Col. Michael J. Roy, who oversees the exposure therapy at Walter Reed National Military Medical Center in Bethesda, Md., conducts a demonstration with Sgt. Lenearo Ashford, of a combat simulator, a form of PTSD treatment.(U.S. Army photo)
Is it better to treat post-traumatic stress by consciously processing traumatic events or by prolonged exposure to memory of the trauma? Both methods have proven effective over time; but now the Department of Veterans Affairsis studying how they compare to each other in hopes of fine-tuning the therapy delivery system.
“Treatment for PTSD works. PTSD does not have to be a chronic disorder,” said Dr. Paula Schnur, executive director of the VA’s National Center for Posttraumatic Stress Disorder in White River Junction, Vermont and a professor of psychiatry at the Geisel School of Medicine at Dartmouth. “We’re at a state right now where we have a number of treatments that are effective, but what we don’t know very much about is how the treatments compare with each other.”
According to the National Institutes of Health, PTSD affects a total of about 7.7 million American adult — civilians, active-duty military and veterans — who have experienced or witnessed traumatic events.
The Department of Veterans Affairs estimates that PTSD afflicts about 31 percent of Vietnam veterans, 10 percent of Gulf War (Desert Storm) veterans, 11 percent of veterans of the war in Afghanistan, and 20 percent of Iraqi war veterans.
Schnur, who will mark her 29th year at the VA this month, said it was a privilege to be at the forefront of VA research on improving treatments.
“Being in the VA has been an incredible opportunity as a scientist to be doing the kind of research that can make a difference,” she said.
Her research has focused on the long-term physical and mental health outcomes of exposure to traumatic events, and she is currently overseeing a comparative study of two of the main regimens offered by the VA — prolonged exposure therapy (PE) and cognitive processing therapy (CPT).
In PE, the therapist will work with the veteran “to gradually approach trauma-related memories, feelings and situations,” according to the American Psychological Association’s description of the treatment. “Most people want to avoid anything that reminds them of the trauma they experienced, but doing so reinforces their fear. By facing what has been avoided, a person can decrease symptoms of PTSD by actively learning that the trauma-related memories and cues are not dangerous and do not need to be avoided.”
In CPT, the therapist works with the patient to evaluate and change the upsetting thoughts brought on by the traumatic event or events, according to the VA’s National Center for PTSD.

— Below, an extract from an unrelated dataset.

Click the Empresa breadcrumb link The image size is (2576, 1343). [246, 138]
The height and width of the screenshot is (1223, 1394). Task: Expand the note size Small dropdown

The treatment can involve writing about the event to help the patient decide whether there are more helpful ways to think about the trauma, the center said.
In its outline for CPT posted on the VA’s website, the center said that “towards the end of therapy, you and your provider will focus on some specific areas of your life that may have been affected by the trauma, including your sense of safety, trust, control, self-esteem and intimacy.”
Schnur said she was currently overseeing “comparative effectiveness research” on PE and CPT to consider if “one a bit better than another, does one have more side effects?”
The goal was to help the veteran decide what was best for him or her, personally.
“Which works best for each patient? We really do have to do this kind of comparison to move to answering these questions for veterans and their clinicians,” she said.
Currently, “we really don’t know whether one might have an edge over the other,” Schnur said.
The comparison study on PE and CPT has thus far enrolled more than 900 veterans, male and female from all eras, at 17 VA sites nationwide, she said.
The plan is to finish collecting data by next spring in hopes of arriving at answers by mid-2019.
In its budget request for Fiscal Year 2019, the VA called for an expansion of mental health services that would provide “more than 15.2 million outpatient visits, an increase of nearly 162,000 visits above 2018.”
The request was for $8.6 billion for veterans’ mental health services, which would be an increase of 5.8 percent above the 2018 current estimate, and would also include $190 million for suicide prevention outreach, the VA said.
Much of the mental health funding will be directed at what is now called PTSD but has been known by other names for as long as there have been wars. Treatises have been written on how Achilles probably suffered from PTSD.
It was called “soldier’s heart” in the Civil War; in World War I, it was “shell shock;” and in World War II, “battle fatigue” or “combat fatigue.”
Much has been written about the use of yoga, tai chi, acupuncture, the involvement of veterans with dogs or horses, and other alternatives as treatment for PTSD, but Schnur said they all should be considered as secondary or complimentary to PE and CPT.
“Our view of the evidence is that we don’t recommend them as primary treatment,” Schnur said.
However, the VA in July also set up the Creating Options for Veterans Expedited Recovery Commission (COVER) to explore alternative PTSD treatments developed in the private sector.
“The COVER Commission will examine the evidence-based therapy treatment model used by the Secretary of Veterans Affairs for treating mental health conditions of veterans and the potential benefits of incorporating complementary and integrative health treatments available in non-Department facilities,” VA officials said when announcing the commission’s creation.